手術室をオープンな場所にしていきたい!【松原 昌城 / 看護師】

手術室をオープンな場所にしていきたい!【松原 昌城 / 看護師】

取材日:2023/6/12

松原 昌城(まつばら まさしろ)

手術看護認定看護師として地域密着型の病院で勤務をしながら、手術看護の認知を目的にInstagramで発信中。勉強会やセミナーを開催したり、手術室看護師が集う場を立ち上げたり、全国のどこの病院でも同じ手術看護が受けられるよう活動をしている。

hospass運営局

こんにちは、hospass運営局です。“病院はパスする時代”を創造するべく、医療職限定でチームを組み活動を進めています。

手術看護認定看護師の資格を持ち、手術室を知ってもらえるようInstagramでの発信や、勉強会やセミナーを開催して活動している松原さんを取材させて頂きました!

データセットの行
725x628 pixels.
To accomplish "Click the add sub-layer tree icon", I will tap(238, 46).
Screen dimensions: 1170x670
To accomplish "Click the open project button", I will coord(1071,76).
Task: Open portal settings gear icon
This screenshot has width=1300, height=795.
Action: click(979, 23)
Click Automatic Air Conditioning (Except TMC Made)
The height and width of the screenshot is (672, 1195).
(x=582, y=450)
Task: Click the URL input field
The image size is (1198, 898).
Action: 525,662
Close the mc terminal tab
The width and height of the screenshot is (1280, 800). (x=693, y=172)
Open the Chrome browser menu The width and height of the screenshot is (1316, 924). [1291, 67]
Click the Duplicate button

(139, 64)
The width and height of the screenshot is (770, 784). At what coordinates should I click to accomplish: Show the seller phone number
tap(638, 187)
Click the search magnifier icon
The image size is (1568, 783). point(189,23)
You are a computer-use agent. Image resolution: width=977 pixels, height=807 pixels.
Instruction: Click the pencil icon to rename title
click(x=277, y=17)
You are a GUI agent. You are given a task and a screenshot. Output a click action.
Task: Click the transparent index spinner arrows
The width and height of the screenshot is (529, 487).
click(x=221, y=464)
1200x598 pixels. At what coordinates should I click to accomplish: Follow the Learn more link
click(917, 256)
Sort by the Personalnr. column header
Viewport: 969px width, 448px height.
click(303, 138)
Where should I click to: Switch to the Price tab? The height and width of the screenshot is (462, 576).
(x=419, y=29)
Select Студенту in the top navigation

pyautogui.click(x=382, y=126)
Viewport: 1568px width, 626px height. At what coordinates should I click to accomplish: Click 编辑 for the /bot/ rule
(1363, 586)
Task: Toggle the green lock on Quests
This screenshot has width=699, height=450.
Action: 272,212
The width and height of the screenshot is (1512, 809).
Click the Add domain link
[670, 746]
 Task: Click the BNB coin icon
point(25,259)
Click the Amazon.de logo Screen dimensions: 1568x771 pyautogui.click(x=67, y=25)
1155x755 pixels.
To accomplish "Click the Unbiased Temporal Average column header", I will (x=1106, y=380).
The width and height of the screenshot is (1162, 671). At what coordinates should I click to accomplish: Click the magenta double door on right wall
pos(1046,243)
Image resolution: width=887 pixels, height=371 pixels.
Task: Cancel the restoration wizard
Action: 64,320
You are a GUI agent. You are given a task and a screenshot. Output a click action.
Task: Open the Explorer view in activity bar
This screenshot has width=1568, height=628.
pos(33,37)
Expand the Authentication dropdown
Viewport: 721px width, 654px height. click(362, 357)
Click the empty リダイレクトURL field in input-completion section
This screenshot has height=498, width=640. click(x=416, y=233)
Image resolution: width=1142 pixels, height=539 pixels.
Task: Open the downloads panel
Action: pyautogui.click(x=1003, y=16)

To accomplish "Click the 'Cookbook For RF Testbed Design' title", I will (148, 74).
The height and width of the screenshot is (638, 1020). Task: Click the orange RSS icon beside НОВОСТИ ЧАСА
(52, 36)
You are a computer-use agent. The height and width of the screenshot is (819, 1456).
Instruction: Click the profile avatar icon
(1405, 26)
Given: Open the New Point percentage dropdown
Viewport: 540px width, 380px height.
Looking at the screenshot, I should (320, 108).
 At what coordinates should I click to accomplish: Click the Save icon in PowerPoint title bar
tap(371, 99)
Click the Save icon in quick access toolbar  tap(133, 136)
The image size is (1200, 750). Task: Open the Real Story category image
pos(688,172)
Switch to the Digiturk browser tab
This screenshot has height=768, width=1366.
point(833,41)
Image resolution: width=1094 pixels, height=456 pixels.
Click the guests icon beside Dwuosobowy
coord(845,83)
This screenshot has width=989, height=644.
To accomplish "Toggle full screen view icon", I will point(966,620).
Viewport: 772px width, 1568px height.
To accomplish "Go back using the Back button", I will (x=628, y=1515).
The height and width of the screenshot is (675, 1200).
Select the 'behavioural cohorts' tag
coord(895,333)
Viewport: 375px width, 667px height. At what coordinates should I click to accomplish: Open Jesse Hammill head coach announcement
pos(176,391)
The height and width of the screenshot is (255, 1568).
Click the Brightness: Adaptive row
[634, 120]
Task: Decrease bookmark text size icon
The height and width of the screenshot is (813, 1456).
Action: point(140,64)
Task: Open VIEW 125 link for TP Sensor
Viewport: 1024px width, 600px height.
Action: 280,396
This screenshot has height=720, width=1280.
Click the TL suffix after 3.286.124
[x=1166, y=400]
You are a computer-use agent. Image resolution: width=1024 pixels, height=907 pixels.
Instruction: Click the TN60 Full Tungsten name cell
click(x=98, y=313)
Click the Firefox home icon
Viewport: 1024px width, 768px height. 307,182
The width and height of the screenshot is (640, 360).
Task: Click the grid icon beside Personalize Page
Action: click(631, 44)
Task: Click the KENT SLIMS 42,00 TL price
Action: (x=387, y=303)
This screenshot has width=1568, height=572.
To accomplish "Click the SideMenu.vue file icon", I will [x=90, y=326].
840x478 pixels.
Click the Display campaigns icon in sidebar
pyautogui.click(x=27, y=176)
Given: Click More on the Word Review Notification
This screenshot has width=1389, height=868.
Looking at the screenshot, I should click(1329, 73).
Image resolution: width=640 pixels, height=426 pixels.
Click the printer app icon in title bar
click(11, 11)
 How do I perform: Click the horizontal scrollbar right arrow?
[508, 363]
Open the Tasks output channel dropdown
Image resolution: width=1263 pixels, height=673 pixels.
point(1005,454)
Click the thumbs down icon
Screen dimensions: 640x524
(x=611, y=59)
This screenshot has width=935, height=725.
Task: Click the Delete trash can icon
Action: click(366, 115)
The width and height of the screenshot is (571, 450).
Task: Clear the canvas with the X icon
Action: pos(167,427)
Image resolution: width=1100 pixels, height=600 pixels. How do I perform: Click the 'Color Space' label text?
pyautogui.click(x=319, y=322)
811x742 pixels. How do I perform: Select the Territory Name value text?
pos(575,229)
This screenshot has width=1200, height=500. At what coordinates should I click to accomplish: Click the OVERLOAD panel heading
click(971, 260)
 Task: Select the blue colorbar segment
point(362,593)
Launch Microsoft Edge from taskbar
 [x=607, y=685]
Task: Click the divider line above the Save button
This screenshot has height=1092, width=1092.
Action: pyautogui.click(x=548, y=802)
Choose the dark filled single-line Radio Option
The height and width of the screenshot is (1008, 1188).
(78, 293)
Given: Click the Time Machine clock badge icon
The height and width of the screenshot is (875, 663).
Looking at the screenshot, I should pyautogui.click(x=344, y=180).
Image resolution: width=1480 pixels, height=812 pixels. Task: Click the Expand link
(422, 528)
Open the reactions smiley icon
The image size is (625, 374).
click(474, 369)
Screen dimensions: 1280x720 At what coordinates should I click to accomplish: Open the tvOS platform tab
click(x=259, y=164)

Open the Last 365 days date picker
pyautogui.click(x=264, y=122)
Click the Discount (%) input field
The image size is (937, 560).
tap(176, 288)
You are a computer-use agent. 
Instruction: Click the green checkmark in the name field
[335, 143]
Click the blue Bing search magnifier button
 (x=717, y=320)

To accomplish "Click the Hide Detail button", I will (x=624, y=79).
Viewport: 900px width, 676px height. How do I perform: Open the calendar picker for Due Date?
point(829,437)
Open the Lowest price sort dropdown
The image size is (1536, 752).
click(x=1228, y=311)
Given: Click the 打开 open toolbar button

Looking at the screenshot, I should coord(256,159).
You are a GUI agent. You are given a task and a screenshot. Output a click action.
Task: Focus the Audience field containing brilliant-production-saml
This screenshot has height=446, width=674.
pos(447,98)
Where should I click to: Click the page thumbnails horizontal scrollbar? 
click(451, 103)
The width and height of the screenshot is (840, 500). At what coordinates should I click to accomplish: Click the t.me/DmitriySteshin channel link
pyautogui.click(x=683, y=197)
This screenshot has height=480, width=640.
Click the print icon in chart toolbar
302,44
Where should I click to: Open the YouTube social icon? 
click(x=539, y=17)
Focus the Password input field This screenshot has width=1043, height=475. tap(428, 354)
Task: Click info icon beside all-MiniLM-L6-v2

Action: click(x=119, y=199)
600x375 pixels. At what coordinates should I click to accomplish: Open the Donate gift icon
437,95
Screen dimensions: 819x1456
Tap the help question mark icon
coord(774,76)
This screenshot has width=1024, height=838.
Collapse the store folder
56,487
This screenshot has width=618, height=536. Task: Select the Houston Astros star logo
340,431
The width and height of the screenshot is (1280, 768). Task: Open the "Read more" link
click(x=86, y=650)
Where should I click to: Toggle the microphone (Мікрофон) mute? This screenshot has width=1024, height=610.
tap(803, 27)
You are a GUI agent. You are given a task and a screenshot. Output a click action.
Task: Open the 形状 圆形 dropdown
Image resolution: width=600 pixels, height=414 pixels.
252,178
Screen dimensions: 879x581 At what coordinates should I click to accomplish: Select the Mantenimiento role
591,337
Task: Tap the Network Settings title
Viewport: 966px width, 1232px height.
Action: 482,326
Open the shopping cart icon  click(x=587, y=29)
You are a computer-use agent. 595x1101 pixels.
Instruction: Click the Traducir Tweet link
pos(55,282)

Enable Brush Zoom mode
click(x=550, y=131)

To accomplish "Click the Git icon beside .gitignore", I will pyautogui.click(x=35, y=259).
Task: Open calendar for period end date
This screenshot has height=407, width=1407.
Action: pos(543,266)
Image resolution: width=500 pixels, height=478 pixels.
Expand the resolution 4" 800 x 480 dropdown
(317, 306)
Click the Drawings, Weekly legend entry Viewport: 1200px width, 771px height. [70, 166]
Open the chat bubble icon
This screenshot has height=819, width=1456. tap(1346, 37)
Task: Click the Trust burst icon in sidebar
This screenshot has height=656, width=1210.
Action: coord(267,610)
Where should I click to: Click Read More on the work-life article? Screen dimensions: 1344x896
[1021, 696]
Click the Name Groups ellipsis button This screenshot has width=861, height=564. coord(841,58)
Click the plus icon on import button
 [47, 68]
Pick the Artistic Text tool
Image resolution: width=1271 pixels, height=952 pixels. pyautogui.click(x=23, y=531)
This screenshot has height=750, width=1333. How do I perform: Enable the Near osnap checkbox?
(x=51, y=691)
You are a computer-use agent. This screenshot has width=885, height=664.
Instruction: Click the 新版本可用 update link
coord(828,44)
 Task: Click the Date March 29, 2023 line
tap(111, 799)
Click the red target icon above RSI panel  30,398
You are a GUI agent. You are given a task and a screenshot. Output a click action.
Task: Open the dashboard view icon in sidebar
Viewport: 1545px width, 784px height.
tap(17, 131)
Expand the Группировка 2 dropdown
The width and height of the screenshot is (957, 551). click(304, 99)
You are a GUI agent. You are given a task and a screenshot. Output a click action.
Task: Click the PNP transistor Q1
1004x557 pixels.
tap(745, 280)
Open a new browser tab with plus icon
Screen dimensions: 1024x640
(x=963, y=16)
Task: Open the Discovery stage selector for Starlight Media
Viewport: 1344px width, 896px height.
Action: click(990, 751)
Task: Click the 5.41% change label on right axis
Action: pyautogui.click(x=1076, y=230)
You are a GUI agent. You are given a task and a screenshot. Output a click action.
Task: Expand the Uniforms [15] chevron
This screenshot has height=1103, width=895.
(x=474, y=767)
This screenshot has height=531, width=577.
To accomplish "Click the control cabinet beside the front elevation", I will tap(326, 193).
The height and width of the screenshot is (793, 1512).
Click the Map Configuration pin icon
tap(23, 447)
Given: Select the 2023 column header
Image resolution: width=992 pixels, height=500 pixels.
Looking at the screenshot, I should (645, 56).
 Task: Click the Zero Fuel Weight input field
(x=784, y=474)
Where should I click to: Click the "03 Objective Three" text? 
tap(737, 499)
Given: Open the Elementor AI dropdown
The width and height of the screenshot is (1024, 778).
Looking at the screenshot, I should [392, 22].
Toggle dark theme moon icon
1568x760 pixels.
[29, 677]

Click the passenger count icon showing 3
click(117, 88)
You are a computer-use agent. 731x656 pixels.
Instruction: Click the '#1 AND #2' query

- [作業依頼] 元の本文のうち「手術看護認定看護師として地域密着型の病院で」で始まる段落を、主な事実を残したまま箇条書きに書き直せ。

- [問題の解答]
- 手術看護認定看護師として、地域密着型の病院に勤務している
- 手術看護の認知を目的に、Instagramで発信している
- 勉強会やセミナーを開催している
- 手術室看護師が集う場を立ち上げている
- 全国のどこの病院でも同じ手術看護が受けられるよう活動している